Assignment 1 -
Using the blog post on Tennessee pensions below, decide whether each statement agrees with it. Answer yes or no for each and quote the deciding words of the blog post.
(a) Nashville lowered its discount rate from 8.25% to 7.5%.
(b) The new state law forces the cities to make up for past underfunding.
(c) Nashville's pension manager has moved to a safer investment strategy.
Assignment 2 - Transcribe the part of the blog post on Tennessee pensions below that opens with the words containing "The latest development" and closes with "for past underfunding.".

Given passage -
------------------------------------

Thursday, August 21, 2014

Tennessee forces Nashville and Memphis to fund their pensions

Two cities in Tennessee manage their own defined-benefit pensions, and it is no coincidence that both are majority Democratic, and both are underfunded.  We have discussed the reasons for this in past  blog posts.

Efforts at pension reform have been slow because voters in these cities do not seem to understand or care much about the future pension liabilities, which means that it is not a high priority for politicians.

For example when Nashville went to a more realistic discount rate, from 8.25% down to 7.5%, the city also changed the assumptions on pension growth so that the net effect was no additional savings.  So Nashville gave the appearance of change, without the substance.    

Also, for underfunded pensions, this kind of discounting creates an incentive for fund managers to go into riskier assets.  Indeed, Nashville's pension manager has adopted a riskier investment strategy.  Cross your fingers.   

And we still save nothing for medical pensions.  That is the elephant in the room.  

The obvious solution is a defined contribution schedule, like the Swedes, or  a more reasonable rate linked to the 30 year treasuries, adjusted for tax free status, e.g. 6.5%.

The latest development is a new state law, designed to force these cities to fully fund their pensions.  It does not force cities to make up for past underfunding.  


  1. Interesting. Also, interesting to note that 6.5% may even be optimistic, since it is based on the forecasted interest rate trends and may not account for medical cost inflation (5%) or other factors that could significantly vary. This number also relies upon the accuracy of retirement and mortality rates, which have been proven to be unreliable.

  2. I am of the opinion that government is never (perhaps almost never) able to be disciplined when a pile of money is lying around. Furthermore, a plan may start out like a good idea. Then it quickly becomes political (in particular when it comes to offering entitlements). The likelihood of a politician changing from DB to DC is low. For one, it goes against some in government’s paternalistic ideology. Second, it’s a political winner for liberals at least until calamity is immanent. The adjustments to the liability assumptions are a perfect example of government shuffling around numbers to make something look solvent. Any pragmatic observer knows its bullshit. There is a reason that Social Security & Medicare are considered the 3rd Rail of politics. I’m just concerned that we are at the point where the “tax consumer base” is larger than the “tax payer base”. That is a long-term structural issue.

------------------------------------

Listed records -
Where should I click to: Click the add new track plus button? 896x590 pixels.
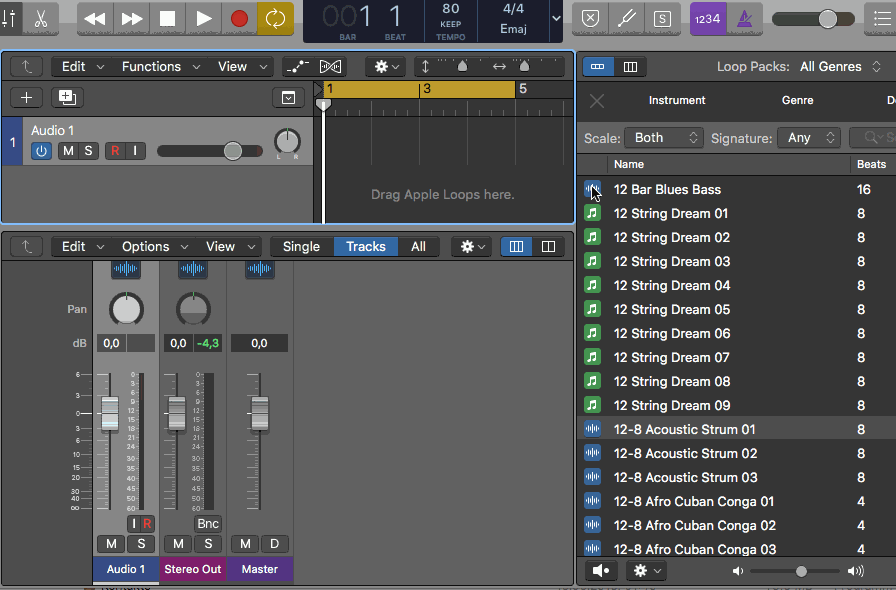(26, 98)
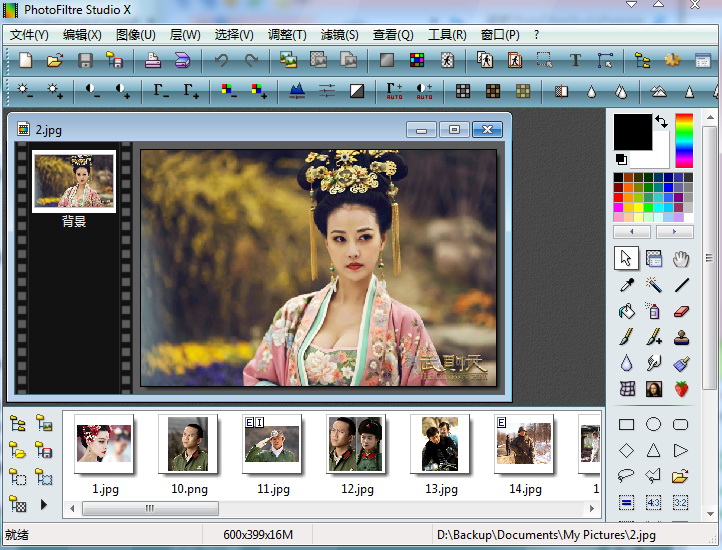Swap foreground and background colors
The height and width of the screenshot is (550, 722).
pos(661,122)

------------------------------------

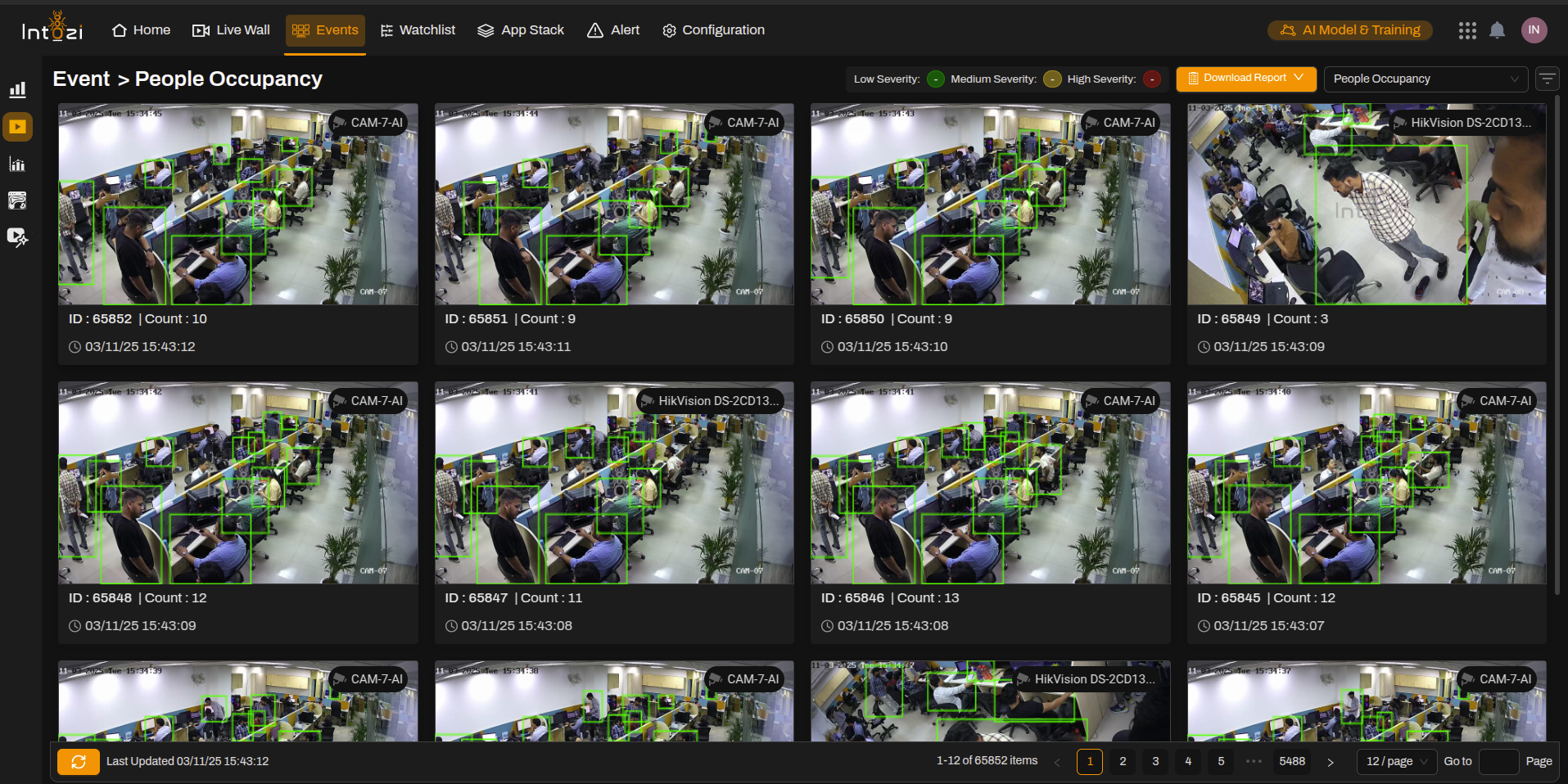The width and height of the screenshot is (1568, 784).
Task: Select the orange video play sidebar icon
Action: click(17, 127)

------------------------------------

Output 1 -
(a) Yes: "when Nashville went to a more realistic discount rate, from 8.25% down to 7.5%"
(b) No: "It does not force cities to make up for past underfunding."
(c) No: "Nashville's pension manager has adopted a riskier investment strategy."

Output 2 -
The latest development is a new state law, designed to force these cities to fully fund their pensions.  It does not force cities to make up for past underfunding.